LUXEMBOURG
CATHERINE KURZAWA

lux-Airport et Henan Airport Group ont scellé un partenariat stratégique hier

Cela fait des années que l’on en parle: à quand des vols directs entre le Luxembourg et la Chine? S’il est évidemment trop tôt pour répondre à cette question, une des étapes préliminaires a été franchie hier avec la signature d’un accord de coopération stratégique entre lux-Airport et Henan Airport Group. Cette société exploite l’aéroport de Zhengzhou, en Chine. L’an dernier, il figurait en première position mondiale au classement des aéroports à la croissance la plus rapide, avec un bond de 69% pour 255.713 tonnes de fret transportés. «Nous entendons bien consolider cette croissance à l’avenir avec nos partenaires lux-Airport et Cargolux», a fait savoir le dirigeant de l’aéroport chinois, Yang Xianbo. D’ailleurs, un second terminal est supposé sortir de terre à la fin de l’année prochaine, avec 100 portes d’embarquement supplémentaires. Entre janvier et novembre, plus de 40 millions de passagers ont transité par l’aéroport.

Un travail d’équipe

D’ici à 2020, l’aérogare chinoise vise les 19 millions de passagers et le million de tonnes de marchandises transportées. Pour son président, le site revêt bien des atouts, à commencer par une position géographique centrale dans l’Empire du milieu. Situé dans la province de Henan bien connue pour abriter de nombreux fabricants de composantes électroniques, l’aéroport se veut être une plaque tournante du commerce vers l’Europe. «On voudrait apprendre de lux-Airport», ajoute le dirigeant. L’accord prévoit en effet de développer les compétences des deux entités pour «développer conjointement le marché du transport de passagers et de fret aérien, de susciter l’intérêt des compagnies aériennes pour l’exploitation de vols directs passagers et fret entre Zhengzhou et Luxembourg». Reste encore à faire fonctionner la recette et à attirer un opérateur tenté par l’aventure.

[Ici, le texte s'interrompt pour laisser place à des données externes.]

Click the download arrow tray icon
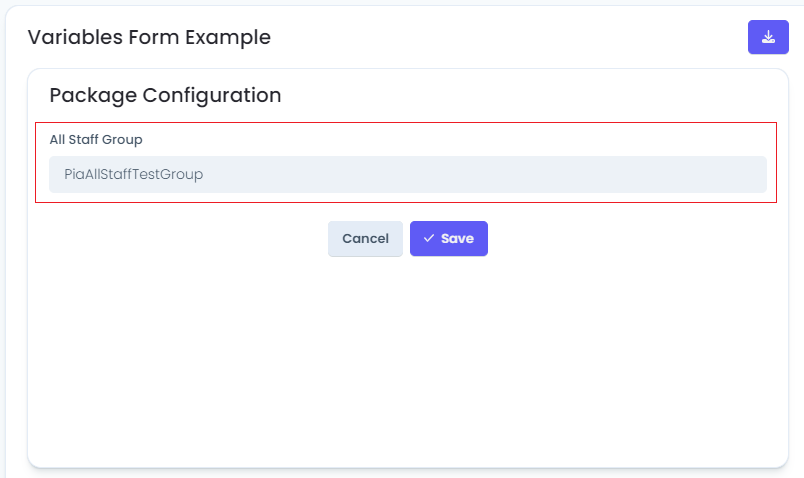This screenshot has width=804, height=478. pos(768,37)
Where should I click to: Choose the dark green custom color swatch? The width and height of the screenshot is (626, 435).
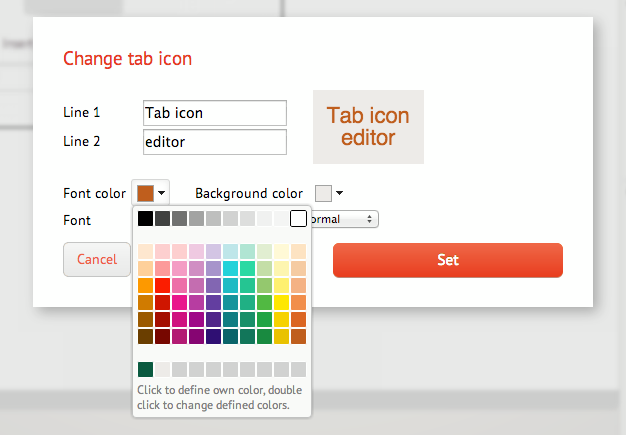coord(145,369)
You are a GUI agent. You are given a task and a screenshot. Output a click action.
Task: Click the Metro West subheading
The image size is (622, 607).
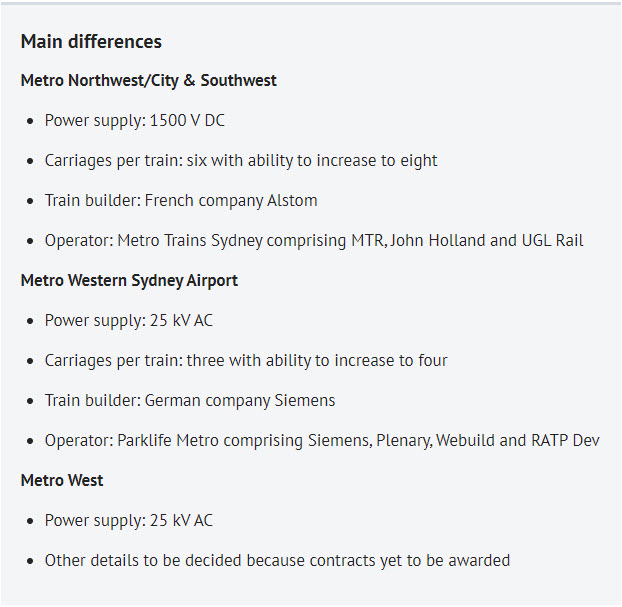point(62,480)
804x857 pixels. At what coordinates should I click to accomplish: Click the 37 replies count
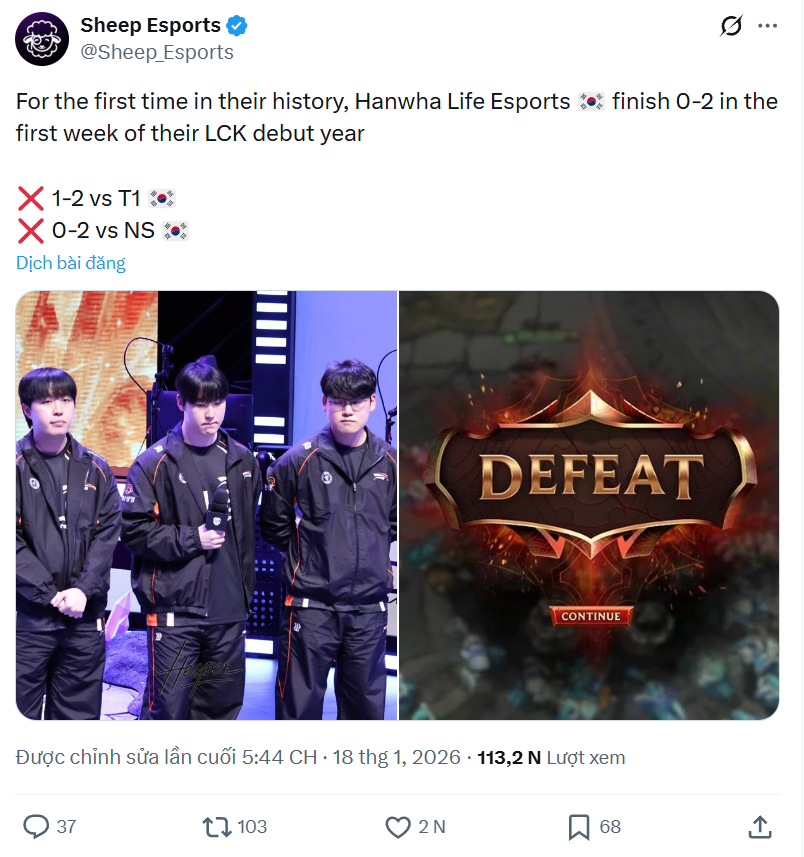tap(66, 826)
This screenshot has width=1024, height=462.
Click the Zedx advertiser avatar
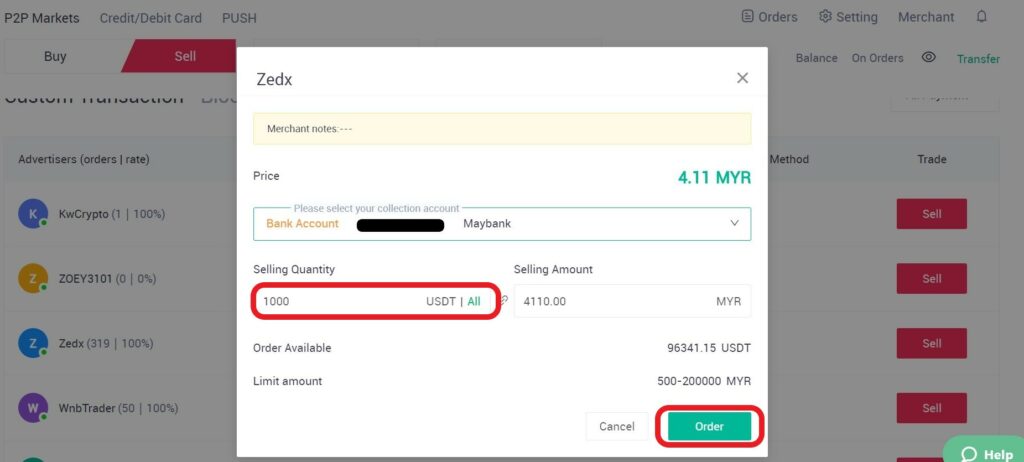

Le directeur général de lux-Airport affirme n’avoir aucune deadline fixée et reconnaît que le projet attire: entre les agences de voyages chinoises et les autorités locales chargées du tourisme, les rencontres se multiplient. «Il y a un intérêt mais il faut une compagnie aérienne», ajoute Johan Vanneste. Actuellement, cinq vols de fret hebdomadaires relient le Findel à Zhengzhou et une sixième rotation est attendue avant la fin de cette année.